History repeats itself today. We invited a friend over for lunch to celebrate his birthday, and he was shocked to learn the dishes in the picture (on the right) were only intended to be entrees in Australia. In addition, I made two main courses, along with rice. We also had yogurt and passion fruit for dinner, but that was very light and perfect for accelerating our digestion.
It is the season of Chinese New Year, so the dishes all have an Asian theme. For entree, I made three cold dishes and of course, a long-life noodle. The three dishes were snow-pea and red capsicum in garlic-infused oil (top left), pine-nut, corn, carrot and baby peas stew (top right), and a Thai papaya and prawn salad (bottom).
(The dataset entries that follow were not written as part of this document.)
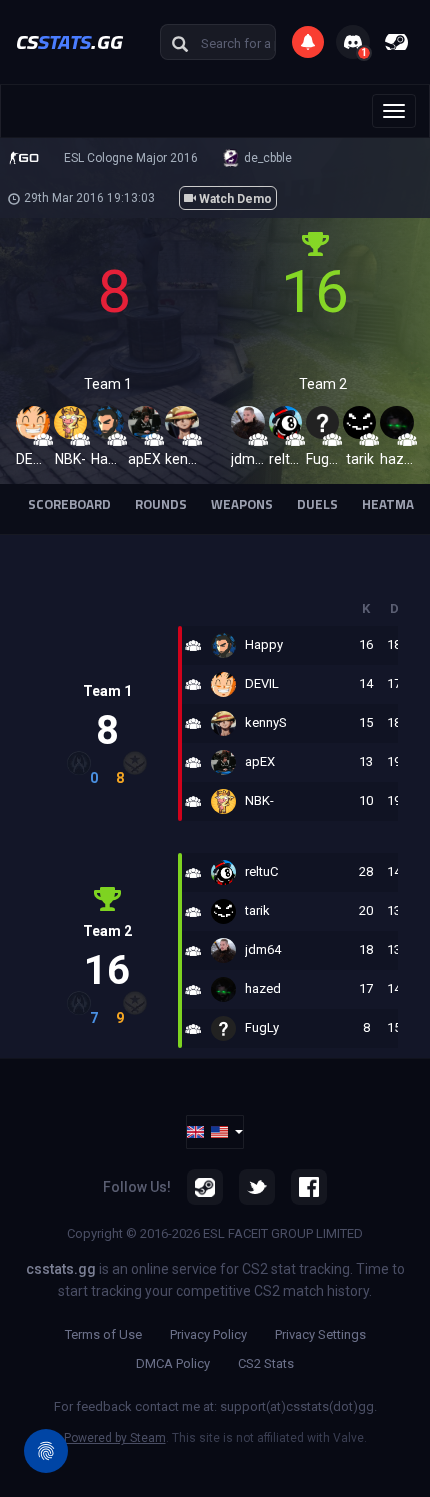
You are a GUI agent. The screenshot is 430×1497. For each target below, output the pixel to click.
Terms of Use (103, 1334)
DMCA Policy (173, 1363)
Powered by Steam (115, 1438)
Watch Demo (234, 199)
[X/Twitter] (257, 1187)
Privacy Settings (320, 1334)
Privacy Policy (208, 1334)
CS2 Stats (266, 1363)
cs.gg (69, 41)
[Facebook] (309, 1187)
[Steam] (205, 1187)
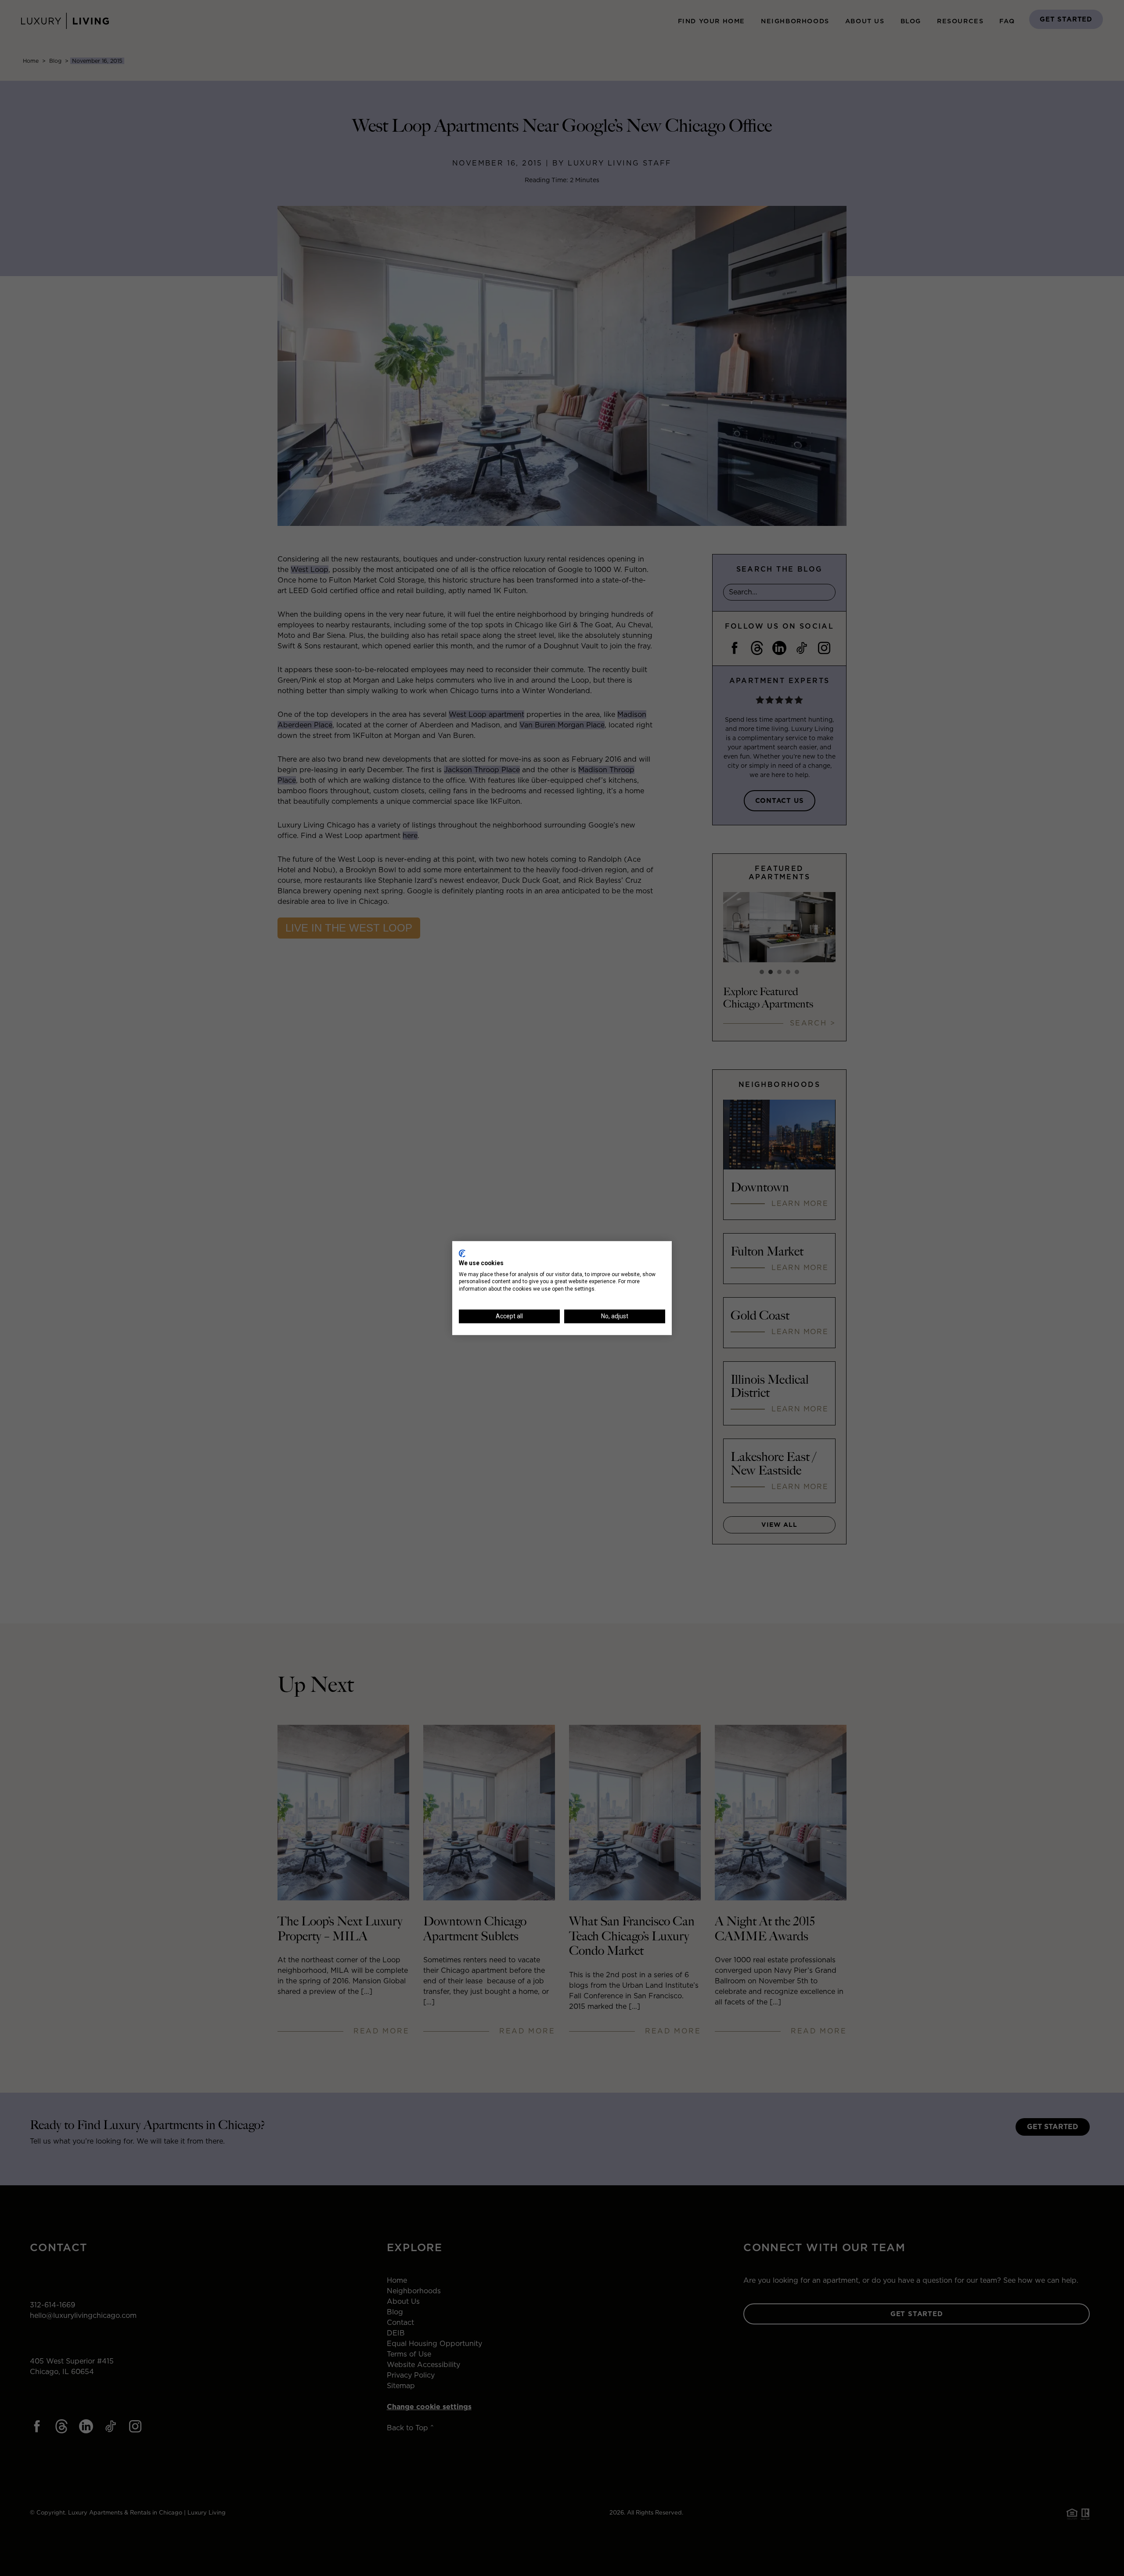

The papaya salad was the most popular one, probably because that was the only spicy entree dish. The recipe for the cold noodle salad requires chilli oil, but I used Sichuan pepper oil instead--Mr Hippo claimed the friend does not have an appetite for spicy food.
I am particularly proud of the presentation of the noodle salad (picture on the left), especially considering the limited time I had to assemble it. Our friend just walked into the door when I started shaping the noodle balls. I could definitely make it prettier next time, with a bit more practice and extra time in hand.
It was a fun afternoon, and after lunch we enjoyed chatting over some cashew nuts, chocolate and a good cup of jasmine tea while I was making a mind note for myself: serve less food next time!
To my excuses, to serve a feast is a family tradition (or possibly due to epigenetic inheritance as I recently learned). Growing up with my grandma, who suffered from years of famine in her life, I tend to cook too much as well.